Ma couldn’t be saved. The people who must’ve vowed to protect every life they could refused to help Ma as I was short of their fees by five thousand. I watched helpless as my ma withered away. At seventeen years of age, I became an orphan. But life has to go on. I got a job as waiter at a small town restaurant, a meager income but enough to support me. I was living this life of solitude when Meera entered my life. She wasn’t beautiful on the outside, but I saw her beauty on the inside. She was always happy, and had high hopes for life. A stubborn optimist, she sort of completed me. We married, nothing more than a thread around her neck, in front of a local deity. It was the happiest day of my life.
Meera died the very next day. The police pushed aside the case as hit and run. When I saw her lying in the middle of the road in a pool of blood, she was still breathing. I rushed her to the hospital, but I didn’t have the fees they demanded. It felt déjà vu. Meera died in my very hands, outside the hospital gates. Life lost its meaning to me. I decided to end this wretched life. I was standing on top of the bridge, about to jump when someone pulled me back. To life. And to death.
They showed how this world was so unfair to me. How it tortured me. They built up hate within me, and fed on it. They showed me how I could take revenge. And finally they reminded me of my debt to them.
In the heat of the hour, and in sorrow, I agreed. But I didn’t fully understand the gravity of the situation until they had dropped me off near a crowded temple with a jacket full of explosives. I looked at all the innocent faces around me and knew I couldn’t do it. I knew how it felt to lose a loved one only too well.
But the jacket was rigged to explode if I took it off. And they would kill me if I didn’t accomplish their mission. I went to the only place I could think of: the police station.
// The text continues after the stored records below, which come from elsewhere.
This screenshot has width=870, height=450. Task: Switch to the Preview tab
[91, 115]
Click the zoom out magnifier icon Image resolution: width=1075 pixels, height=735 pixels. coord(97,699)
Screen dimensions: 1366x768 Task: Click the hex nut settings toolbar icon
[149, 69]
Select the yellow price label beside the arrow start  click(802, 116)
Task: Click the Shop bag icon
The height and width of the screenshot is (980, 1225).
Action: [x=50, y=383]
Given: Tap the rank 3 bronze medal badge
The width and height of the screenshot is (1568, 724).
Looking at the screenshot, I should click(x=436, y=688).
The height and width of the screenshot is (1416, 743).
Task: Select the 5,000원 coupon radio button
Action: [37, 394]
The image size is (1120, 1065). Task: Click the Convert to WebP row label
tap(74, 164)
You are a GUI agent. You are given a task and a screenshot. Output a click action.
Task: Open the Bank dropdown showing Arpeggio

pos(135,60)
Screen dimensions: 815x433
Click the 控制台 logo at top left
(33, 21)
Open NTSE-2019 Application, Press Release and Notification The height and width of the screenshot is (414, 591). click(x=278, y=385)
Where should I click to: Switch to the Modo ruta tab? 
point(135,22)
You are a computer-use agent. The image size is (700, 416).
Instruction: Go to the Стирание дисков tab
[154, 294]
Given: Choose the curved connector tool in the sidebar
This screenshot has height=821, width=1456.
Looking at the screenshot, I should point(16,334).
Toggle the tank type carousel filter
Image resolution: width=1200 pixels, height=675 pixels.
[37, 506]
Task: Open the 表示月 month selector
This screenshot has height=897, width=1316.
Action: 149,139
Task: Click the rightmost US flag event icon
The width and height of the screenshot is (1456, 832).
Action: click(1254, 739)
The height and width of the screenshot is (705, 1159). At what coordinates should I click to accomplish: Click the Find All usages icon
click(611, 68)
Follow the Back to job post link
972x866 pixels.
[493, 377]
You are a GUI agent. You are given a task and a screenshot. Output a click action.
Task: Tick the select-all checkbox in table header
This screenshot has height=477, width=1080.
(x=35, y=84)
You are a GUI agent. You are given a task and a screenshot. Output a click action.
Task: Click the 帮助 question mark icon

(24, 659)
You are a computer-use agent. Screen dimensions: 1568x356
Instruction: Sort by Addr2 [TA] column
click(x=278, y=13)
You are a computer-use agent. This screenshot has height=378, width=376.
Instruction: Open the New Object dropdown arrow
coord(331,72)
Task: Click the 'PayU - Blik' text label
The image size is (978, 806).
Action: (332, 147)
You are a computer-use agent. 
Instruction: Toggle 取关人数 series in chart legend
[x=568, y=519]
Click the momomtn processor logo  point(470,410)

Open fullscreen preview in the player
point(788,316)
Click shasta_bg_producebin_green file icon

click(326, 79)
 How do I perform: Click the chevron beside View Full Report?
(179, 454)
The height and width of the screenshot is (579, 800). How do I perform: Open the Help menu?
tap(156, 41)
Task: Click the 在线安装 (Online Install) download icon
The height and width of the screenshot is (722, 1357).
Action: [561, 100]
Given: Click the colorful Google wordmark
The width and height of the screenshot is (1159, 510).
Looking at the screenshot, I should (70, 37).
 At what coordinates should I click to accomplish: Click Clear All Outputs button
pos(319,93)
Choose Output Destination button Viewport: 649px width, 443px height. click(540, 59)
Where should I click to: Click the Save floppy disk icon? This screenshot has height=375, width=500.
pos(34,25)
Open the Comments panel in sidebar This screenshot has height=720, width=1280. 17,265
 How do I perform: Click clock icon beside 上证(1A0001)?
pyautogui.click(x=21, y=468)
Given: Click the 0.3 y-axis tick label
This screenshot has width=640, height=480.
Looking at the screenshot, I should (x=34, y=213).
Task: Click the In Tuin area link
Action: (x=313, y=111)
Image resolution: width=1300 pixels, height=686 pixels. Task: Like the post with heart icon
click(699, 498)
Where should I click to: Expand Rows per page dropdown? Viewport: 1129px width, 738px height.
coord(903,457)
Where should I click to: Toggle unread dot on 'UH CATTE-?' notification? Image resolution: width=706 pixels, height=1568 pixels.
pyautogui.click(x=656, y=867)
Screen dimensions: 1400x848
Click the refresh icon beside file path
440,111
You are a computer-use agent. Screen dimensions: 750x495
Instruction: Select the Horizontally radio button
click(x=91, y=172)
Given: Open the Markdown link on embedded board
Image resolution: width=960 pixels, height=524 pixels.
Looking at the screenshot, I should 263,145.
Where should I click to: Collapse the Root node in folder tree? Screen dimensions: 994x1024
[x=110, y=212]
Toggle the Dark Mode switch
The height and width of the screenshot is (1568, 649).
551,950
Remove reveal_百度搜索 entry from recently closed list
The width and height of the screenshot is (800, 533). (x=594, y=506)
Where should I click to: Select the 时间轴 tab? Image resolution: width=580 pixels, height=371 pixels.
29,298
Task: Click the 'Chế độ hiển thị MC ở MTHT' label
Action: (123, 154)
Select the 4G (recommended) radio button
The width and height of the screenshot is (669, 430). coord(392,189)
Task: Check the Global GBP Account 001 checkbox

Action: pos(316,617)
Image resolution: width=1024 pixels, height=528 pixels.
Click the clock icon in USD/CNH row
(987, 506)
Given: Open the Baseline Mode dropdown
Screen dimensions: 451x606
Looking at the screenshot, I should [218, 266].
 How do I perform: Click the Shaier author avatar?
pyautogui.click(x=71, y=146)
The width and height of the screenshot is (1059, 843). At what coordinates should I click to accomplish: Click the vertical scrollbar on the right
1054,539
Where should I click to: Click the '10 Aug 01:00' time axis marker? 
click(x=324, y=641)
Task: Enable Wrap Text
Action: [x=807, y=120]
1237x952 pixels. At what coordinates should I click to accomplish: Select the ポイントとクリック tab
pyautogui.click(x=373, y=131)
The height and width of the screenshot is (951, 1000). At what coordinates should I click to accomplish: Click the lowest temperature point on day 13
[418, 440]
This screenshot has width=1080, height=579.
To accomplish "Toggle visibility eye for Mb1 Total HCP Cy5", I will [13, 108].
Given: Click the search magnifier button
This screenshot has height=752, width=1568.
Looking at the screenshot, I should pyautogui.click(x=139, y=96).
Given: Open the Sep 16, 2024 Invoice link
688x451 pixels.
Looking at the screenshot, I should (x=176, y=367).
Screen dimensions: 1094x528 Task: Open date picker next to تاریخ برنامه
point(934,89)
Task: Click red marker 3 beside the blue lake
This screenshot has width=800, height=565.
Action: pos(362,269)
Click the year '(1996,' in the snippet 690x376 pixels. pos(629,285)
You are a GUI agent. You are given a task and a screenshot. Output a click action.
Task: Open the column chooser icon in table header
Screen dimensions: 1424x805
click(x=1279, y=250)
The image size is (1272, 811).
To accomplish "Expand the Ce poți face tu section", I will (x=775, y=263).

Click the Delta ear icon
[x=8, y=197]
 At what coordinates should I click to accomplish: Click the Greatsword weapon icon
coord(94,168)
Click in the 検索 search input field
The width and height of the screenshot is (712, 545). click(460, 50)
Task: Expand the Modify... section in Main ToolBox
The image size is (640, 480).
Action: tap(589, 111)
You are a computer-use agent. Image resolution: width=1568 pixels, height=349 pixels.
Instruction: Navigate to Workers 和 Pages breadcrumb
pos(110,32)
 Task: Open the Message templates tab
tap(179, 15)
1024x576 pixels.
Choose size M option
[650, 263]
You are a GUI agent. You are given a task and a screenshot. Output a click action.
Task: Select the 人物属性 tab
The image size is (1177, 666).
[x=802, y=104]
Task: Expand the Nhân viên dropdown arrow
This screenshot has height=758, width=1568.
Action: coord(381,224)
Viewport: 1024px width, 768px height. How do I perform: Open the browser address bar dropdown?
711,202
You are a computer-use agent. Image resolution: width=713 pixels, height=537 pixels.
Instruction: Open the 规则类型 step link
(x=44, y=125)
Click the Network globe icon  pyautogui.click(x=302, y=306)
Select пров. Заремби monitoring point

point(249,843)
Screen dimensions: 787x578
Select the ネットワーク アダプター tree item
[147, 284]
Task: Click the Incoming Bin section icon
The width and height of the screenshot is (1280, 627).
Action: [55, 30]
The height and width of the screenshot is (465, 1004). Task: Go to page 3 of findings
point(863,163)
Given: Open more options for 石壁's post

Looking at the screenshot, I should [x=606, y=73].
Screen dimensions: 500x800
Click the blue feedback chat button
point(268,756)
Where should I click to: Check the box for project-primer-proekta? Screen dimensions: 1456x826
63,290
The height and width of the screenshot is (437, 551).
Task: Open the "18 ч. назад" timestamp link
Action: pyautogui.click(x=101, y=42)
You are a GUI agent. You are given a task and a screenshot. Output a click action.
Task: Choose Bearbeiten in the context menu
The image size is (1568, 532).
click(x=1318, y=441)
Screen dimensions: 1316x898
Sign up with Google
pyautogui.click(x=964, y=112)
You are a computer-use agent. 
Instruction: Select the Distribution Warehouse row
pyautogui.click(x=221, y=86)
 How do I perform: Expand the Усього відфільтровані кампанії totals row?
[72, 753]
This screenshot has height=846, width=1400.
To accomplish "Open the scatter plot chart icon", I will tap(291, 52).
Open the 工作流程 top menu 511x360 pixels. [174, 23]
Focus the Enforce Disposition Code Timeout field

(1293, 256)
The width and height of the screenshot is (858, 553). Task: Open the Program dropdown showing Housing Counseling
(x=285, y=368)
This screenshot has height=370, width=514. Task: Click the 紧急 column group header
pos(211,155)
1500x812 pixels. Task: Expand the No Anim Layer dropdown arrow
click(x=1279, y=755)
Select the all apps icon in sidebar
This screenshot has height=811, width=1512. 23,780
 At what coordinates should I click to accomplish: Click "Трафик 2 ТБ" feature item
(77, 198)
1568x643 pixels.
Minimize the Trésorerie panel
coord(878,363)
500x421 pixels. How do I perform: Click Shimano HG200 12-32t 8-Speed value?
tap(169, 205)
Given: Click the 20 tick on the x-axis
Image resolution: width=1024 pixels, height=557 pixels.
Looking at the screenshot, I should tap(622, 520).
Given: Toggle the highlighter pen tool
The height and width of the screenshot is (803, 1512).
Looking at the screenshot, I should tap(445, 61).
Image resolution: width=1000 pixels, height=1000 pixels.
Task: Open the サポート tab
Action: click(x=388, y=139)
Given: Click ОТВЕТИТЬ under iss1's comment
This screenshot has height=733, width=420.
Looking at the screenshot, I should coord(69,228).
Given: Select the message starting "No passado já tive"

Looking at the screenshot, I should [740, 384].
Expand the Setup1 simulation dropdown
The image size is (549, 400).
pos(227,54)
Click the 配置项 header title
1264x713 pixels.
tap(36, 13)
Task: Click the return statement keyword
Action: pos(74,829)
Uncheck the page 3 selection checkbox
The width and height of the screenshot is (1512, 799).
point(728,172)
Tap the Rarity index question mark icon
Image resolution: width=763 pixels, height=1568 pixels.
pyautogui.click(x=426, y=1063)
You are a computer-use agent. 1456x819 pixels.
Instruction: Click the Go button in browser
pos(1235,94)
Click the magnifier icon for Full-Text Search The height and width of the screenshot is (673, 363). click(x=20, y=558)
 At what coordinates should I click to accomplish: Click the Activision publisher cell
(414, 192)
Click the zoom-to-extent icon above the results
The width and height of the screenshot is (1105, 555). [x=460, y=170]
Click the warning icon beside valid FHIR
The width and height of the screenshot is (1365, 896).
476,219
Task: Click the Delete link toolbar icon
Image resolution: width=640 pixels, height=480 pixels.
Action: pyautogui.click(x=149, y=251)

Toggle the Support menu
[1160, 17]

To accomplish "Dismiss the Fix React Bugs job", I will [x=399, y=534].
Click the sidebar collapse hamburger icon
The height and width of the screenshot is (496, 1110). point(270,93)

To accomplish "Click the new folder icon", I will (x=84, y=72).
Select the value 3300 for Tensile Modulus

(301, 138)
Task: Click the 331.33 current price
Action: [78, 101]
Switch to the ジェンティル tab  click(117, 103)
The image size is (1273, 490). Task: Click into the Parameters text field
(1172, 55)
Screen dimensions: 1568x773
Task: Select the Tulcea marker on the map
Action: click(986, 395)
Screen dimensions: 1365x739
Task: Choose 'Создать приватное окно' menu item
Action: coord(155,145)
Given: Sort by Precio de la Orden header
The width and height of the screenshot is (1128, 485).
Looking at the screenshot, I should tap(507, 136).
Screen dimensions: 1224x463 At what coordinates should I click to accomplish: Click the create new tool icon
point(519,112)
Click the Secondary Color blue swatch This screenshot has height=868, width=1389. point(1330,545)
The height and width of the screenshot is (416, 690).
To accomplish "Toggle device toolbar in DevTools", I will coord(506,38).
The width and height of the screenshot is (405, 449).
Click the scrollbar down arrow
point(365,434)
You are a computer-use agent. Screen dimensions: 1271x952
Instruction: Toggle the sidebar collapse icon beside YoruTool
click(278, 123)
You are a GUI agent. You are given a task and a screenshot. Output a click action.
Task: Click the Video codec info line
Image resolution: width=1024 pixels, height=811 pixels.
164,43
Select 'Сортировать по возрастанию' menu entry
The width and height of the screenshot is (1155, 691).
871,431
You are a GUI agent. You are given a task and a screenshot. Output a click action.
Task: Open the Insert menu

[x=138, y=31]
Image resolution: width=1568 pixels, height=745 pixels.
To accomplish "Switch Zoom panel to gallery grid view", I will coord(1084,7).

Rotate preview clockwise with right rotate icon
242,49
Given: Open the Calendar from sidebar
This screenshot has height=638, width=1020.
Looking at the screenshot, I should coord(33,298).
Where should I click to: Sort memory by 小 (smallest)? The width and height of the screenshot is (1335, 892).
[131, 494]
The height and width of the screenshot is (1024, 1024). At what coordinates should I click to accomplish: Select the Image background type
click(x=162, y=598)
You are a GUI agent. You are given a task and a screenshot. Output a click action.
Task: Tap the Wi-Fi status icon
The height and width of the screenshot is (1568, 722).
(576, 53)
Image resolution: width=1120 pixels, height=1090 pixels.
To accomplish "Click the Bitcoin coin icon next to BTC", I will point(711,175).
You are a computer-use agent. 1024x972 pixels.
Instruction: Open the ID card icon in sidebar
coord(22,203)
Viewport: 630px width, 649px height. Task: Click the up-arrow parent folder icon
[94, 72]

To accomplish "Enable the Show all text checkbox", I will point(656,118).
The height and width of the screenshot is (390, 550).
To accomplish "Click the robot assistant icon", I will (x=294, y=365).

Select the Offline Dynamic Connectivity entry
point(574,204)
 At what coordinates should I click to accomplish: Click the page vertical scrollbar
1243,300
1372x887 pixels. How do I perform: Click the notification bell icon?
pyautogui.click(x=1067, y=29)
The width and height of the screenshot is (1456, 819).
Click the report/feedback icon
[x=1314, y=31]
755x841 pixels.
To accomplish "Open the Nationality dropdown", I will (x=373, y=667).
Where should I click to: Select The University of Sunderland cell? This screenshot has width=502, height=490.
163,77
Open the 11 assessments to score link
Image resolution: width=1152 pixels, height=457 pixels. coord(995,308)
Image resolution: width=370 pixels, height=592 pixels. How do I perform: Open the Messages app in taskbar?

The media had a field day when the bomb went off killing seven policemen, but sparing my feeble life. Doctors battled against death for three whole months just to stabilize my life. The very same doctors who had turned down both Ma and Meera worked free of charge for me.
Nearly seventeen years later the Supreme Court granted my shattered life capital punishment. Then came appeals and appeals and more appeals and finally the mercy petition to the president. And not a single President had the guts to accept it or reject it.
I have been languishing behind bars for the past thirty five years, but not for much longer. I can feel it coming, the warm embrace of death. I will finally be back with my mother and her daughter in law. With my Meera and Ma. And to the rest of the world, I stillllllllllllllllllllllllllllllllllllllllllllllllllllll
An old fragile man fell over his typewriter, in a remote desolate cell in High Security Prison. A man the world had forgotten about. And moved on.